### INSTRUCTION
Scale the listing starting at the line that contains "Task: Enable 循环发送 cyclic sending" and ending at the line that contains "The height and", and reproduce those lines alone, requests included. Multiply every coordinate number given in the answers by 1.05 and round to whole numbers, with halves rounded up.

### SUPPLIED INFORMATION
▼

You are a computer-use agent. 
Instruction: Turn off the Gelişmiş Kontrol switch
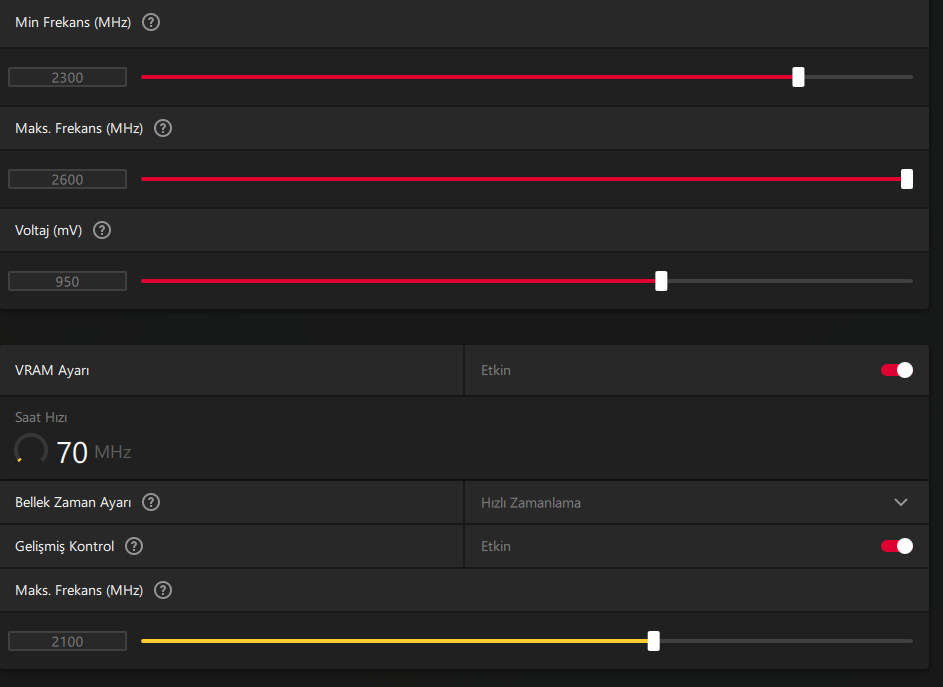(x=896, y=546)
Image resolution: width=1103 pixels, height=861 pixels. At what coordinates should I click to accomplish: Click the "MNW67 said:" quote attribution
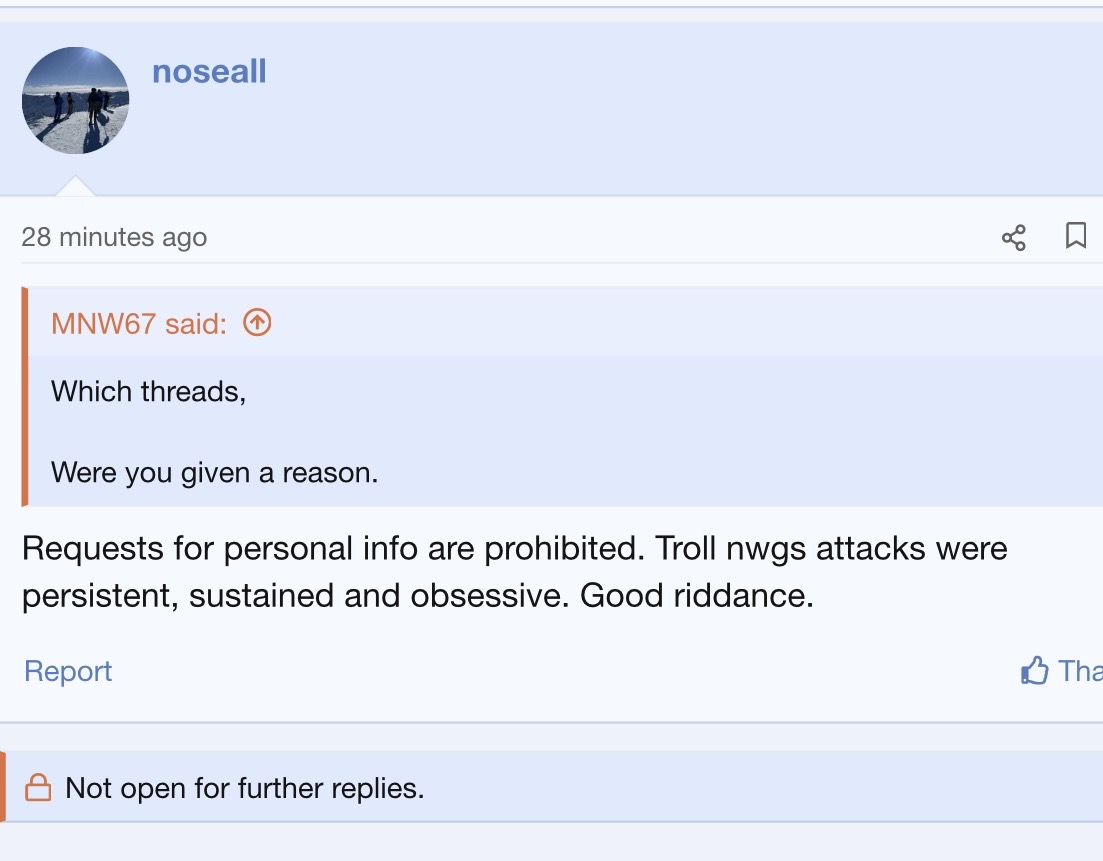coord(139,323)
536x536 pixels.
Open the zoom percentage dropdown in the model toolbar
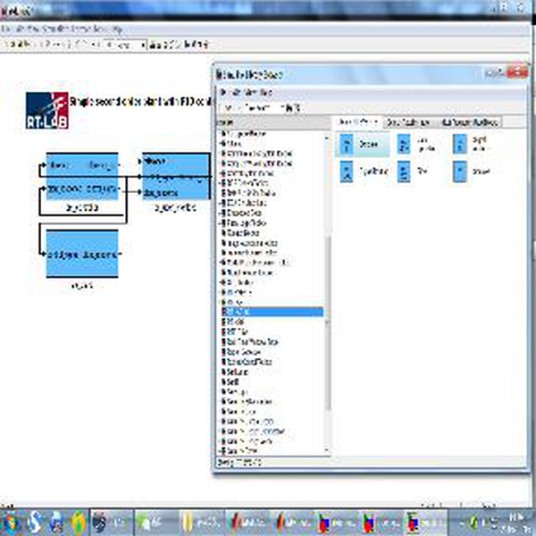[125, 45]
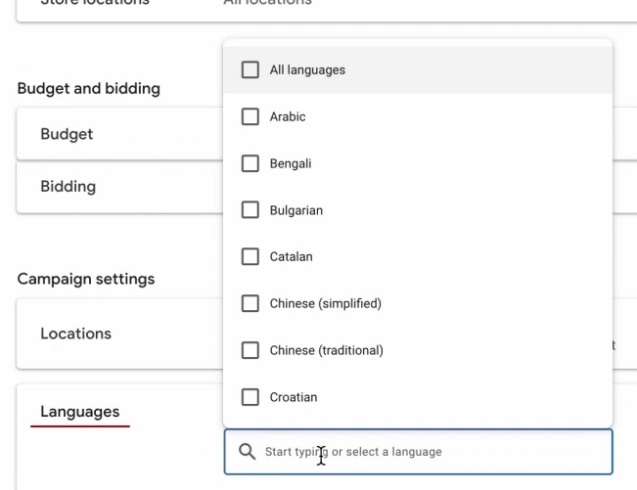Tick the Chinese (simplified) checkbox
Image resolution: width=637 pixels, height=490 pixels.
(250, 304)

▲
▼

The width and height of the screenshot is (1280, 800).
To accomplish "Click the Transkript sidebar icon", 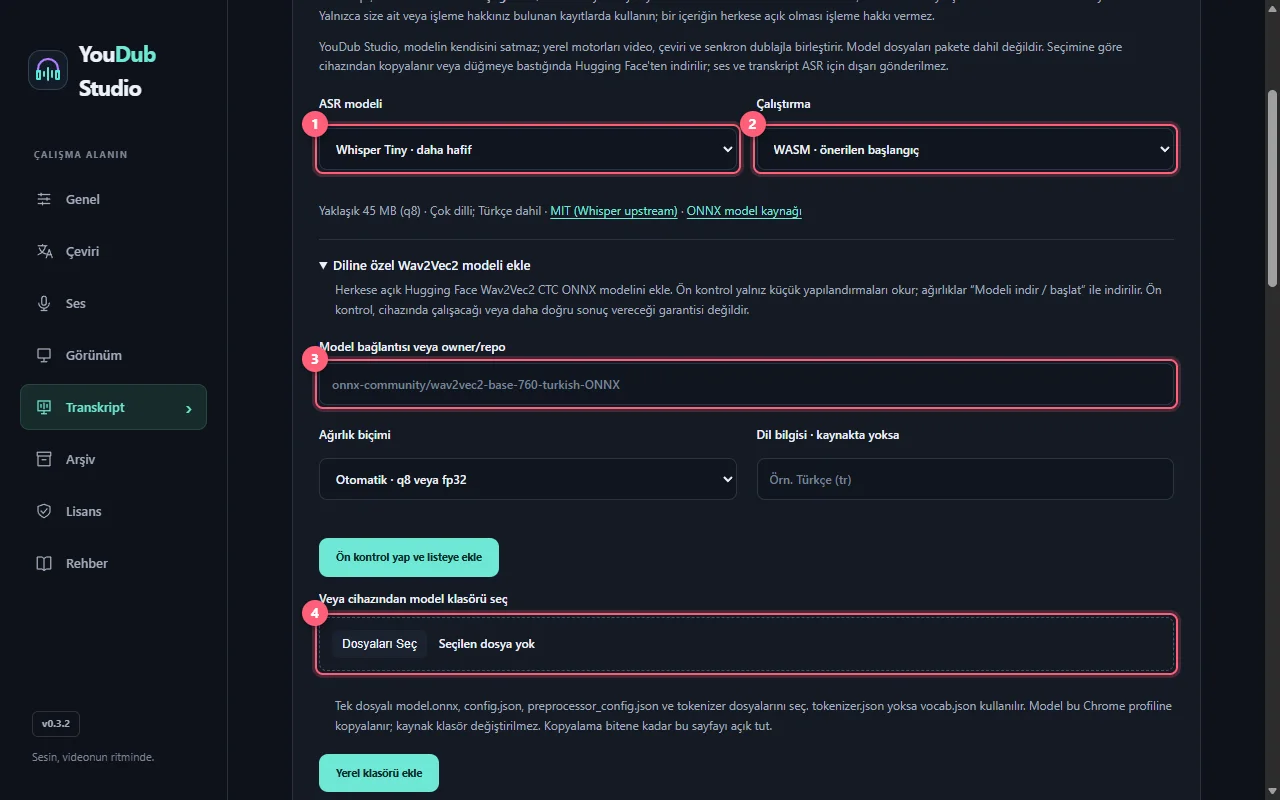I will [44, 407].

▲
▼

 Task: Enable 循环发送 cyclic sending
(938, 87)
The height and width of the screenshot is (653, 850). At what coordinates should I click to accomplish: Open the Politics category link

▲

### THE ANSWER
 Task: Enable 循环发送 cyclic sending
(985, 91)
The height and width of the screenshot is (653, 850). At what coordinates should I click to accomplish: Open the Politics category link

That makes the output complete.